Eine für Amerika spezifische Eigenheit ist der Umgang mit tatsächlichen oder vermeintlichen Komplikationen von neu eingeführten und zugelassenen Medikamenten. Im Gegensatz zu Europa ist es dort möglich, dass spezialisierte Rechtsanwalts-Sozietäten Patienten über Zeitungsanzeigen, Werbespots im Radio und Fernsehen sowie auf ihren Websites dazu auffordern, sich bei ihnen zu melden, wenn sie eine irgendwie geartete Nebenwirkung erleiden. Die meisten entsprechenden Webseiten firmieren unter „bad drug“ (z. B. www.bad-drug.net/). Die dahinter stehenden Anwalts-Sozietäten versprechen vollmundig umfangreiche finanzielle Kompensationen, egal, ob es sich um vermeintliche Nebenwirkungen von Medikamenten, Medizingeräten oder diagnostische oder therapeutische Prozeduren handelt. Eine der Anwalts-Sozietäten brüstet sich beispielsweise damit, dass sie innerhalb der letzten Jahre für ihre Klienten Schadenersatzsummen in Höhe von 34 Millionen Dollar erwirkt hat (Bad drug recall lawyer).

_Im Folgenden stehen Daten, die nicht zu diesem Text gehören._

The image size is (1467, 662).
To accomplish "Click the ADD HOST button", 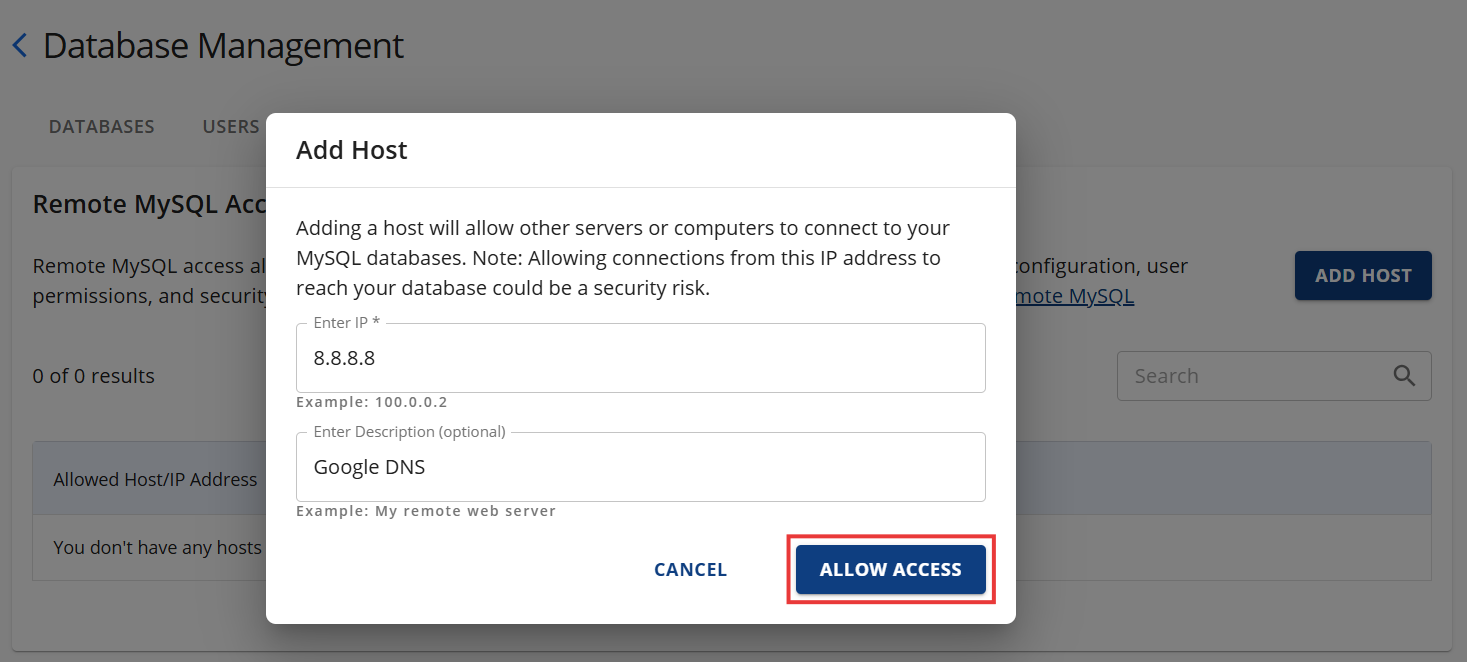I will [x=1363, y=276].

Ein besonders perfides Beispiel für diese Form des Umgangs mit möglichen Komplikationen betrifft Dabigatran (Pradaxa®). Dabigatran ist in der Zwischenzeit zur Schlaganfallprävention bei Patienten mit Vorhofflimmern in den Vereinigten Staaten zugelassen. Das Medikament ist in der hohen Dosis besser wirksam als Warfarin und in der niedrigen Dosis vergleichbar wirksam [1]. Besonders eindrucksvoll ist die dramatische Reduktion von intrazerebralen und intrakraniellen Blutungen unter Dabigatran verglichen mit Warfarin [2]. Während nun kaum ein Rechtsanwalt noch ein Patient jemals auf die Idee käme, die Hersteller von Warfarin zu verklagen, wenn es zu einer Blutungskomplikation kommt, wird dies bei jedweder Blutungskomplikation bei Pradaxa gemacht. Dabigatran ist ein hoch wirksames Antikoagulans und führt demgemäß zwangsläufig gelegentlich zu Blutungskomplikationen. Wie in allen Studien belegt, ist allerdings der therapeutische Nutzen bezüglich der Verhinderung von ischämischen Insulten deutlich höher als das Blutungsrisiko.

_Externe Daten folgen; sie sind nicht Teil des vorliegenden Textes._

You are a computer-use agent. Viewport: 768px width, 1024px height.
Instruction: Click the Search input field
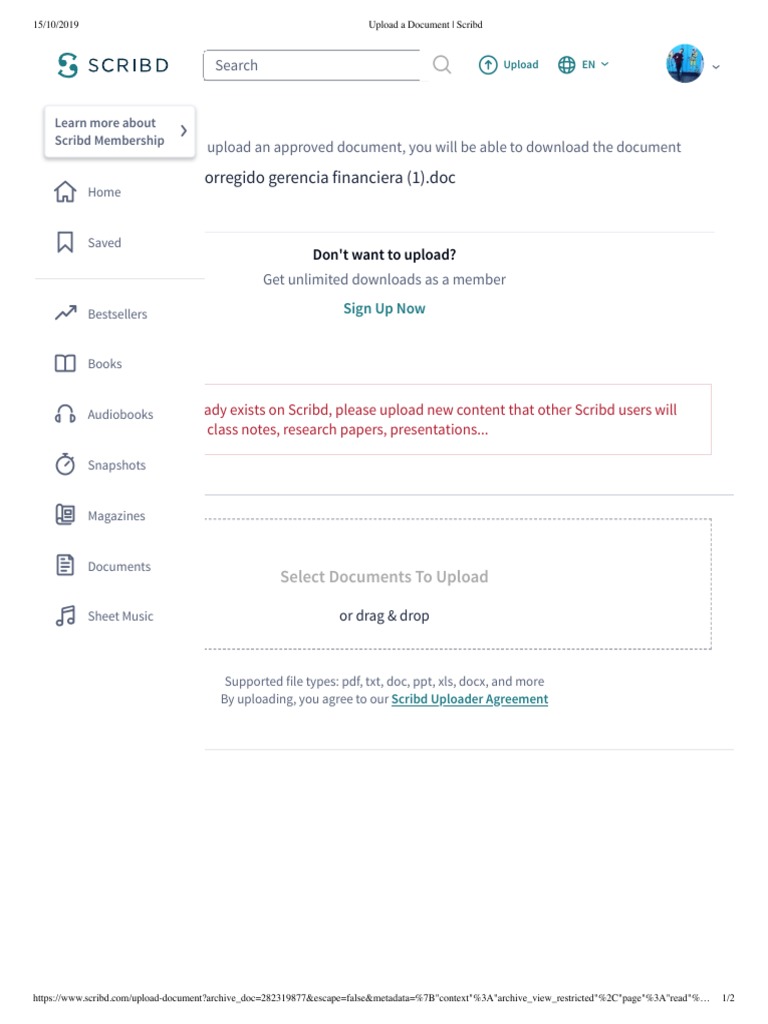click(310, 65)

Wir leben in Europa in dieser Beziehung in einem deutlich besseren System. Hier werden tatsächliche oder vermeintliche Nebenwirkungen neu zugelassener Medikamente umgehend sowohl an die entsprechenden Firmen wie an die Zulassungsbehörde gemeldet. Auf diese Weise kann dann rasch und objektiv festgestellt werden, ob ein neues Medikament tatsächlich in Bezug auf eine bestimmte Nebenwirkung ein erhöhtes Risiko hat und insbesondere, ob Risiken auftreten, die in den randomisierten Studien mit ihrer eingeschränkten Patientenzahl nicht beobachtet wurden. Das System hat allerdings weiterhin erhebliche Mängel, wenn es um medizinische Geräte oder Implantate geht. Hier gibt es in weiten Bereichen noch keine verbindliche Meldepflicht von Komplikationen, sodass Probleme mit neuen operativen oder invasiven Verfahren häufig erst mit langer Latenz beobachtet werden. Hier müsste Waffengleichheit zwischen Medikamenten und Devices hergestellt werden.